### WHAT IS NEEDED:
List the lines below as a numbered list, from the first one through the line containing "pos(84,440)", skipping blank lines and omitting the pictures.

__________

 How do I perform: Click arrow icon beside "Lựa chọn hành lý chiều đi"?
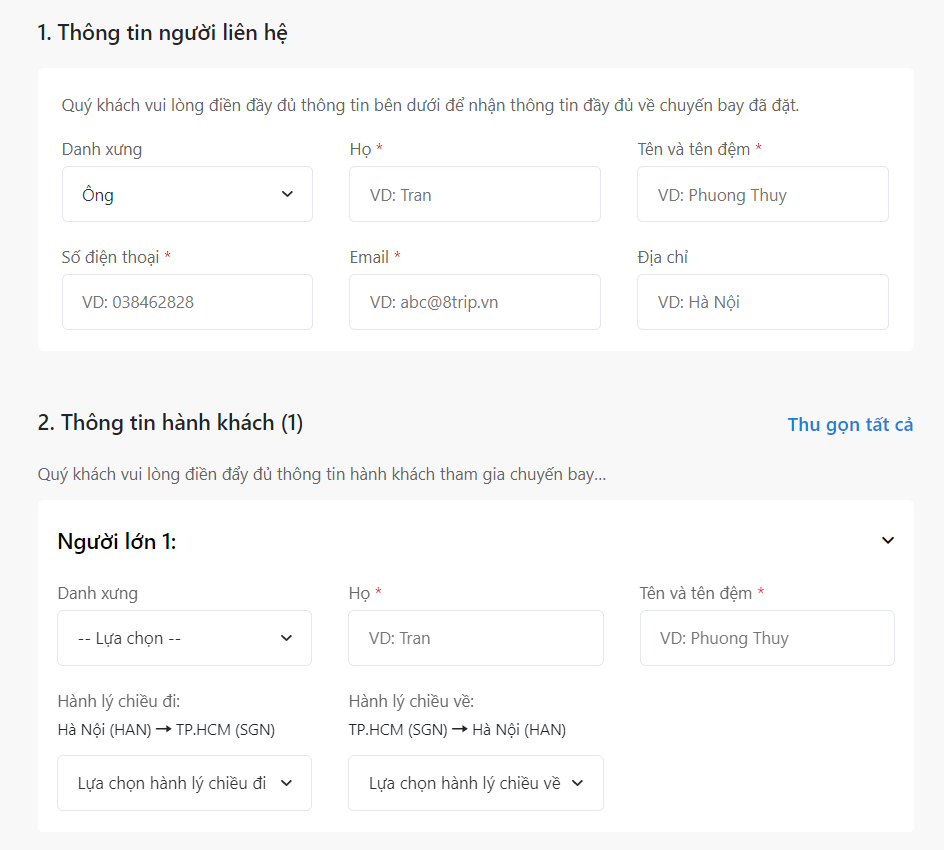tap(286, 783)
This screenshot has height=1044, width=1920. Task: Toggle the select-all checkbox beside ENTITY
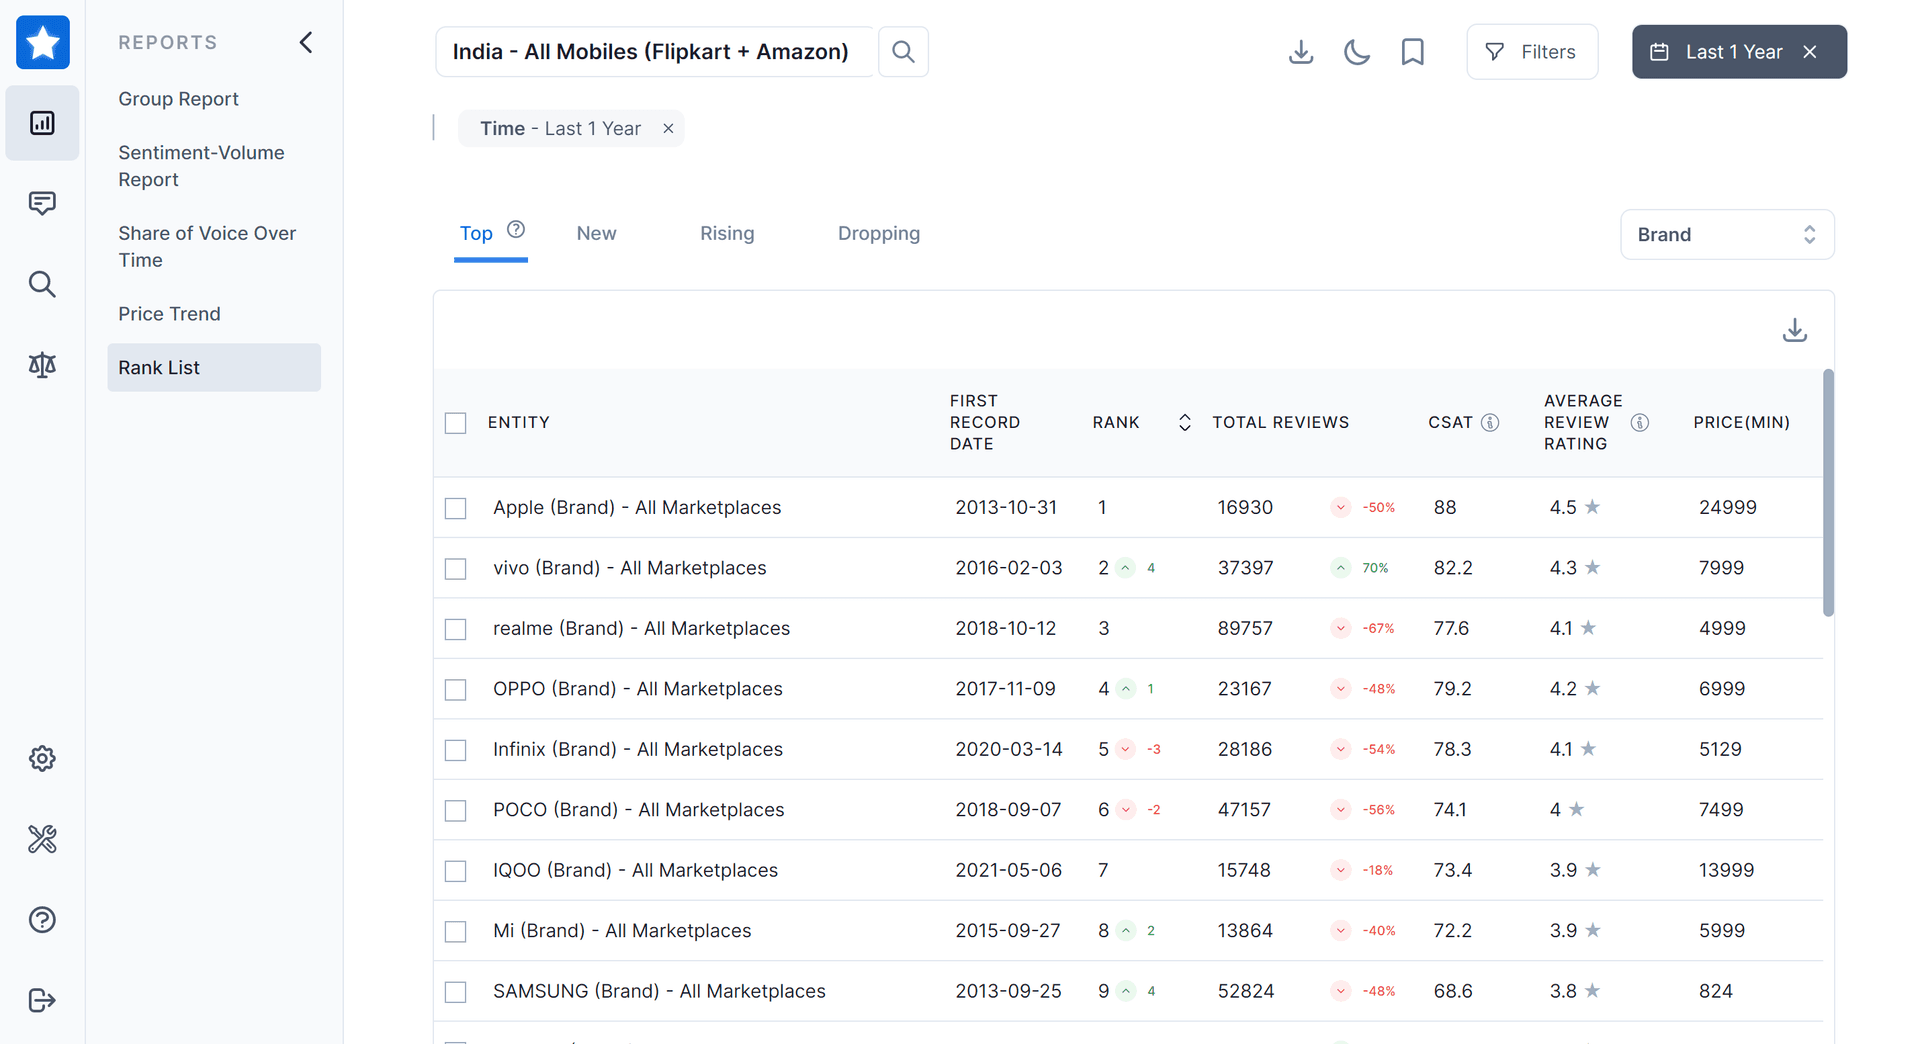coord(456,423)
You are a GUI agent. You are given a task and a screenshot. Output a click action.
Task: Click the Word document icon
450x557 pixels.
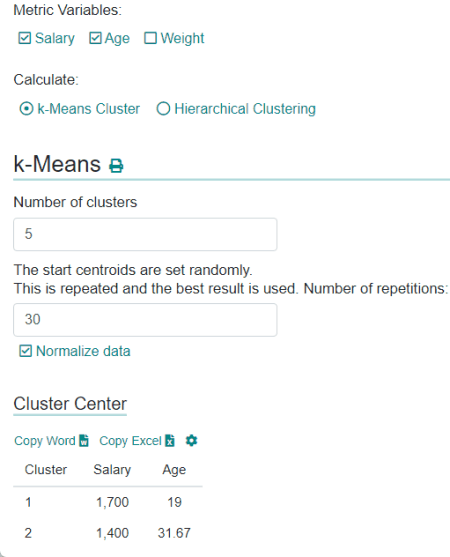pos(84,440)
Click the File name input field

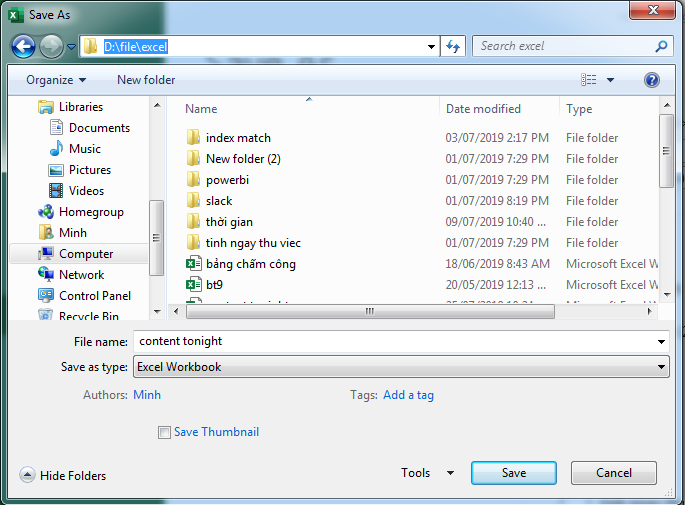click(x=401, y=341)
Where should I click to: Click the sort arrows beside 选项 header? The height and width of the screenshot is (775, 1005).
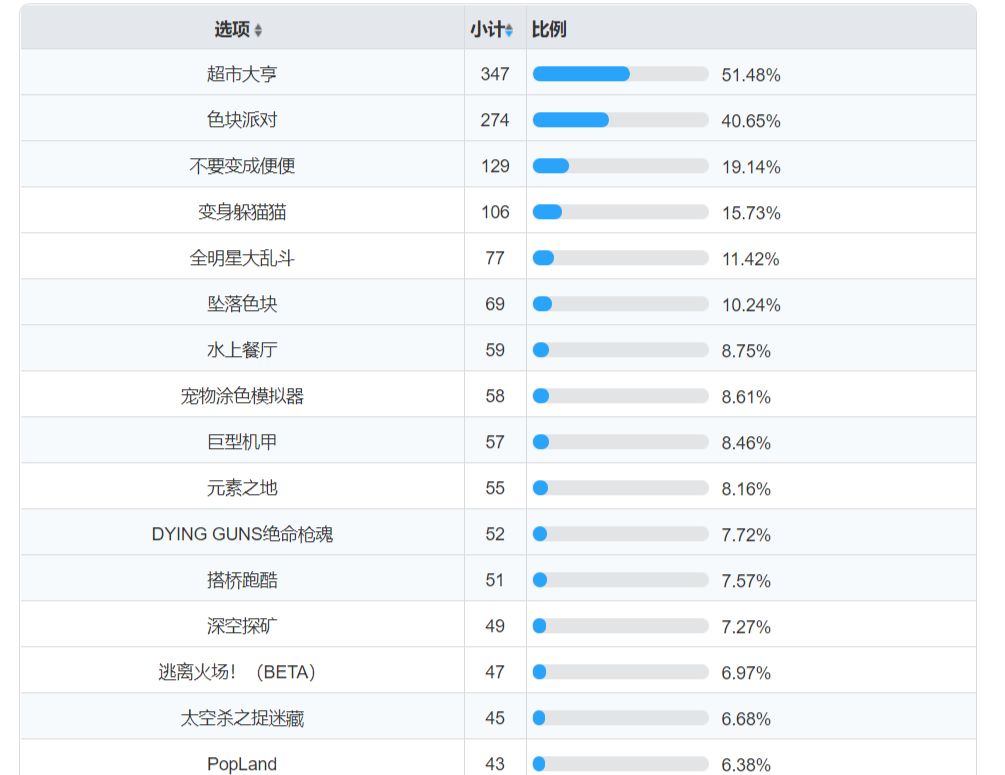258,31
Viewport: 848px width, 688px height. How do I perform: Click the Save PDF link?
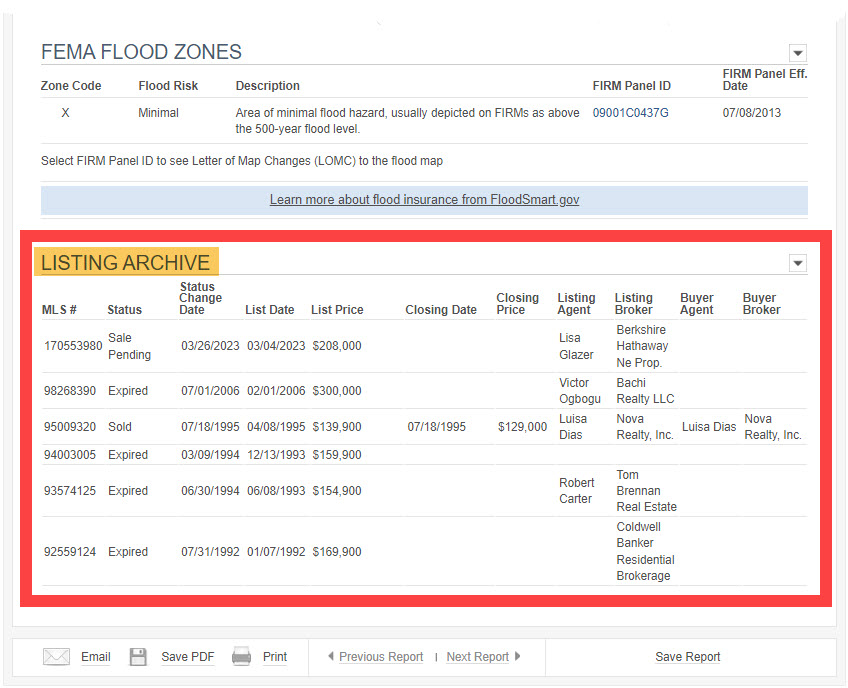188,657
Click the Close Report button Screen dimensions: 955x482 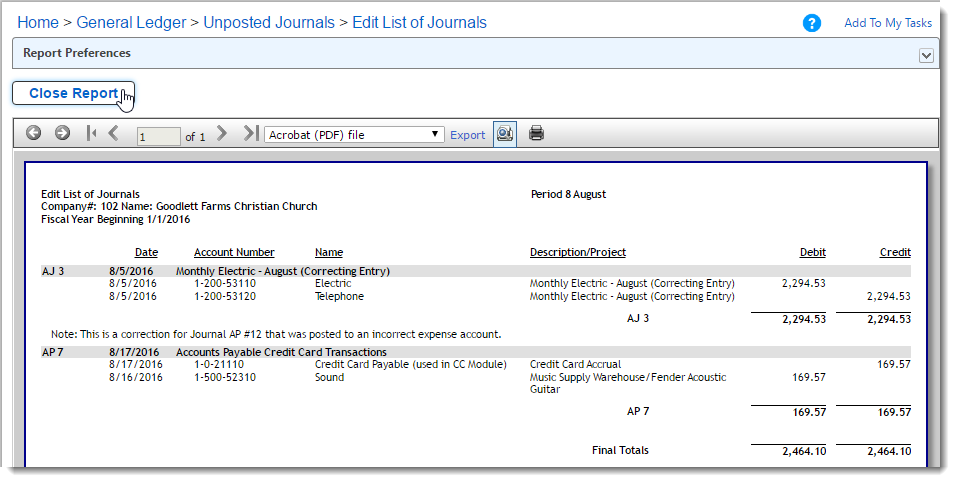coord(73,93)
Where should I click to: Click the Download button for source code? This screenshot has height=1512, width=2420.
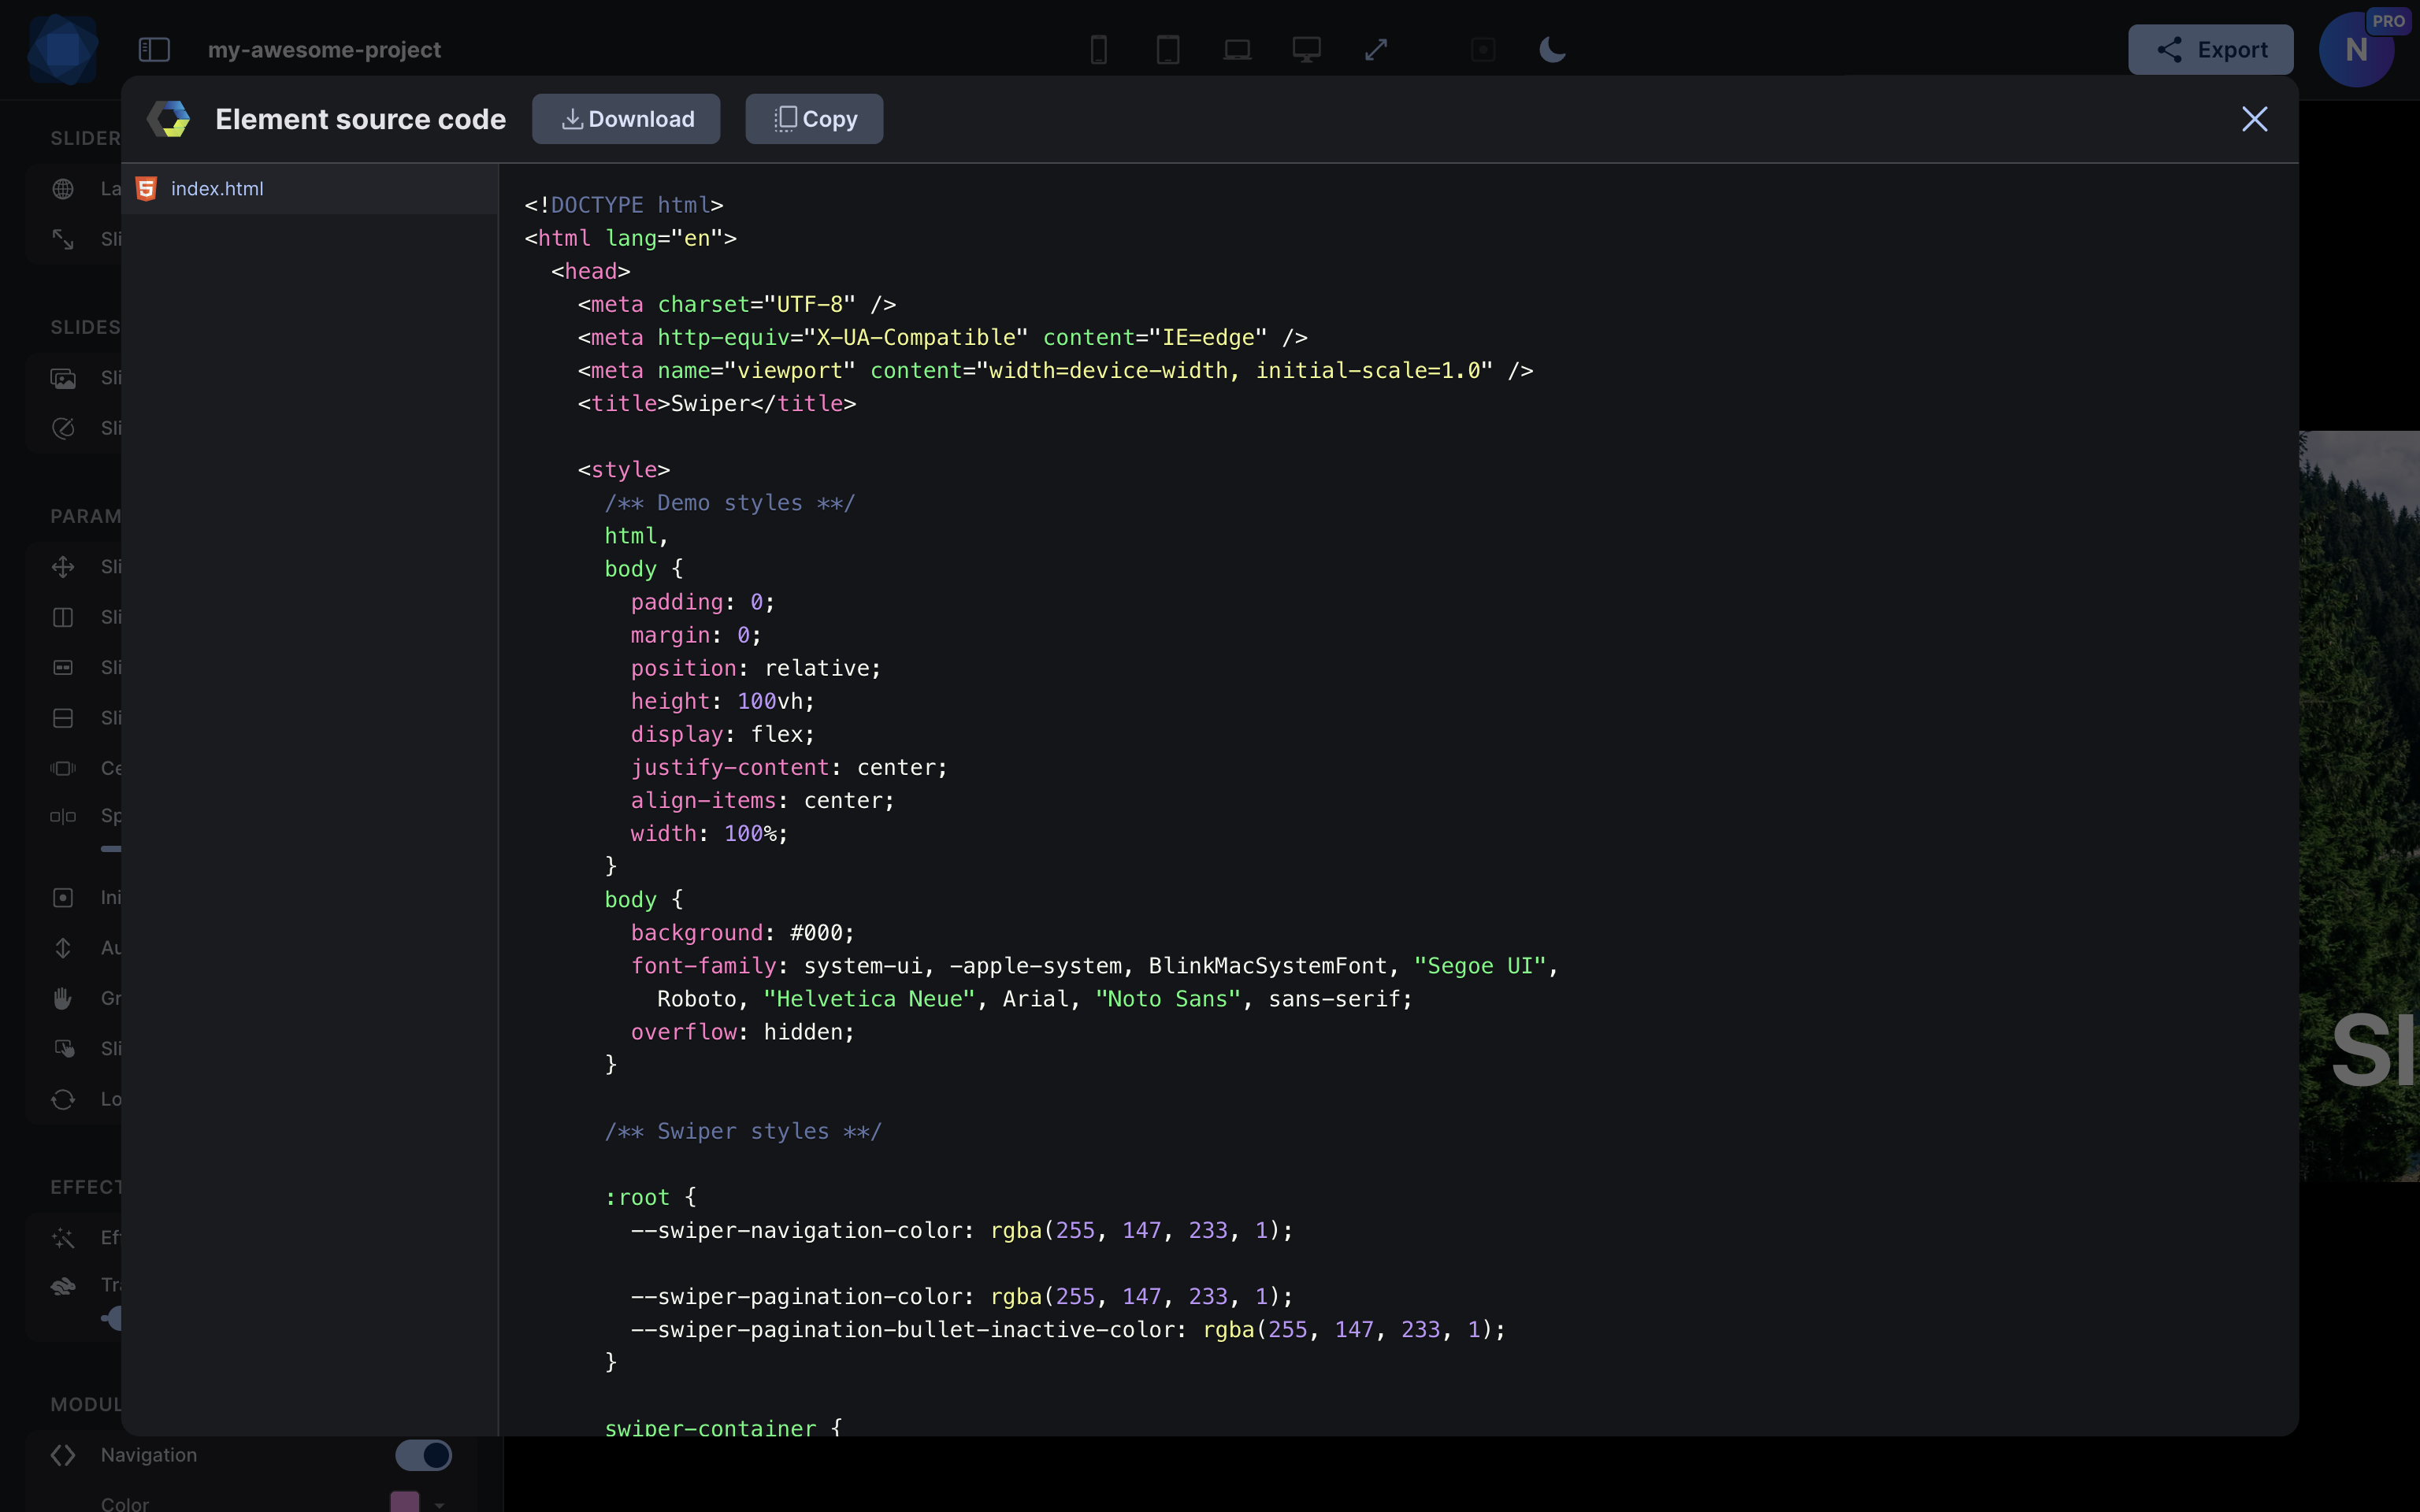click(x=627, y=118)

__________

### RESULT:
1.  How do I perform: Click arrow icon beside "Lựa chọn hành lý chiều đi"?
2. tap(286, 783)
3. This screenshot has height=1044, width=1920. Task: Toggle the select-all checkbox beside ENTITY
4. coord(456,423)
5. You are a GUI agent. You are given a task and a screenshot. Output a click action.
6. Task: Click the Word document icon
7. 450x557 pixels.
8. pos(84,440)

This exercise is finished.